PASSAGE SHOWN
* * * *

Then there is the story of Shaker Aamer, British resident--sold for bounty--and still in Guantánamo without charges and although technically “cleared for release” since 2007 is nevertheless been in solitary confinement on and off during his time at Guantánamo--including the last two years.
Now 43 years old, Shaker Aamer was seized in Afghanistan in December 2001 after traveling there with his family to run humanitarian aid projects, including running a girls’ school and various well-digging projects. He is an extremely charismatic individual, who exerted such an influence on his fellow prisoners, encouraging them to stand up for their rights, that the US authorities called him “the Professor,” and decided, erroneously, that he had to have some sort of connection to al-Qaeda.
Why is Aamer still in Guantánamo? According to Andy Worthington-- and other independent reports-- “Those closest to his case have been obliged to conclude, for many years, that he is still held because, as an eloquent, charismatic man, and the foremost advocate of the prisoners’ rights, he knows too much, and these fears are further confirmed with the knowledge that he stated that, on the night of June 9, 2006, when three other prisoners died in Guantánamo in disputed circumstances (the authorities claimed that it was suicide, while soldiers who were present have suggested that the men may have been killed), he was tortured to within an inch of his life.
Clive Stafford Smith, director of Reprieve, a London-based legal action group, visited Aamer recently and on November 23rd reported that “I do not think it is stretching matters to say that he is gradually dying in Guantánamo Bay.”
Abdullah al-Yafi is from Yemen. A Muslim who heard on several occasions over the years the call of religious leaders in the mosques he attended to go to Afghanistan to teach the Quran. One of these leaders, Sheikh Muqbil al-Wadi, moved him the most. A Google search reveals that Sheikh Muqbil al-Wadi spoke out against Osama bin Laden, whom he accused of using money for weapons, not following his religion, fostering partisanship and divisions, among other things. Abdullah al-Yafi was not encouraged to attach himself to bin Laden and there is no evidence he did.

* * * *

WHAT YOU WILL DO
A - Print the passage on Guantánamo detainees between "Why is Aamer" and "of his life.", inclusive.
B - Summarize the passage on Guantánamo detainees in two sentences.
C - Carry on the passage on Guantánamo detainees past its final sentence.

DATA RECORDS
* * * *

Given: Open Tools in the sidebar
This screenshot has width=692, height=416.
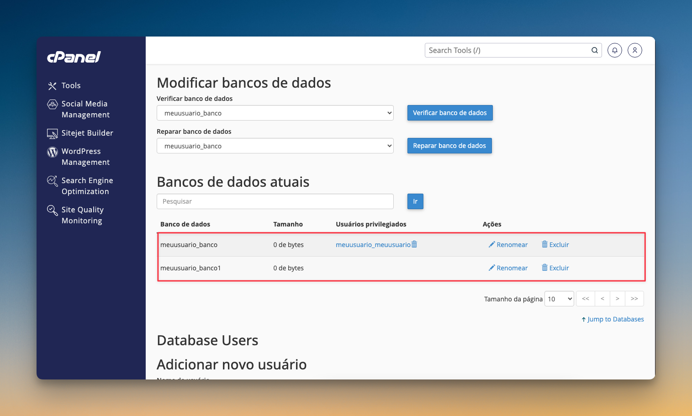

* * * *

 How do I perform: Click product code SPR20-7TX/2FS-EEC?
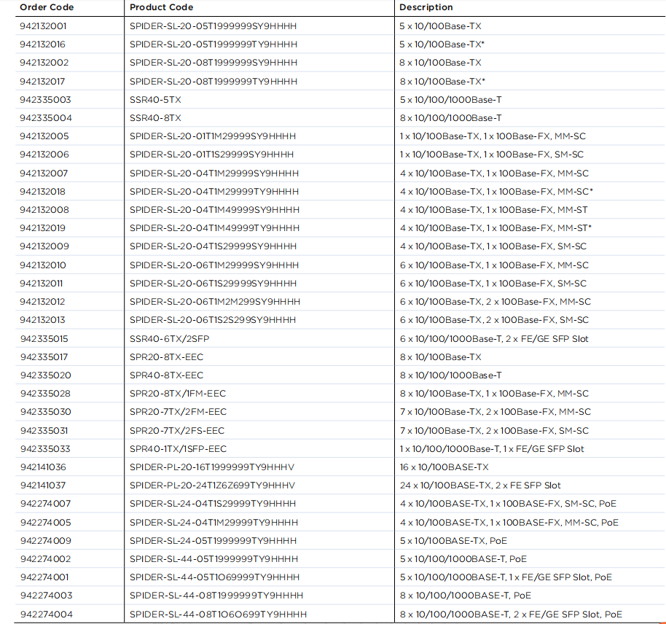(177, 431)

* * * *

ANSWERS FOR THIS EXERCISE
A -
Why is Aamer still in Guantánamo? According to Andy Worthington-- and other independent reports-- “Those closest to his case have been obliged to conclude, for many years, that he is still held because, as an eloquent, charismatic man, and the foremost advocate of the prisoners’ rights, he knows too much, and these fears are further confirmed with the knowledge that he stated that, on the night of June 9, 2006, when three other prisoners died in Guantánamo in disputed circumstances (the authorities claimed that it was suicide, while soldiers who were present have suggested that the men may have been killed), he was tortured to within an inch of his life.

B - Shaker Aamer, a British resident seized in Afghanistan in December 2001 while running humanitarian aid projects, is still held in Guantánamo without charges despite being cleared for release since 2007, and those closest to his case believe he is kept there because he knows too much. Abdullah al-Yafi, from Yemen, was moved by religious leaders' calls to go to Afghanistan to teach the Quran, and there is no evidence he attached himself to bin Laden.

C -
What he said he did, after much soul searching and considerable struggle, was to sell his farm in Yemen and go to Afghanistan to teach the Quran. He had been there for over two years when the US invaded. Like many civilians, he fled the US bombing, going with a group of other Arabs and a guide to the Pakistan border. Between the bombs and the bounty hungers looking for Arabs, the trip was harrowing.
When he reached the border, he was apprehended by Pakistani border guard/bounty hunters who sold him into US custody. He was sent to Guantánamo where he has been tortured and is still in prison all these years later.
The US has published statements given under torture by other prisoners that al-Yafi was “seen” at a compound at Kandahar and is somehow connected to bin Laden. There is no credible evidence that any court of law would admit that Abdullah al-Yafi is anyone other than who he says he is.
Abdullah al-Yafi participated in the prolonged prisoners’ hunger strike of 2005 during which US guards chained the prisoners in restraint chairs as un-sanitized tubes are forced down their noses to feed them. Al-Yafi is said to have arrived at Guantanamo weighing 165 pounds and weighed 109 as a result of the hunger strike.
Although Abdullah al-Yafi was cleared for release by a judge in April 2007, he is one of the 26 Yemenis who Obama’s “Guantanamo Review Task Force” determined should be held indefinitely without charge or trial.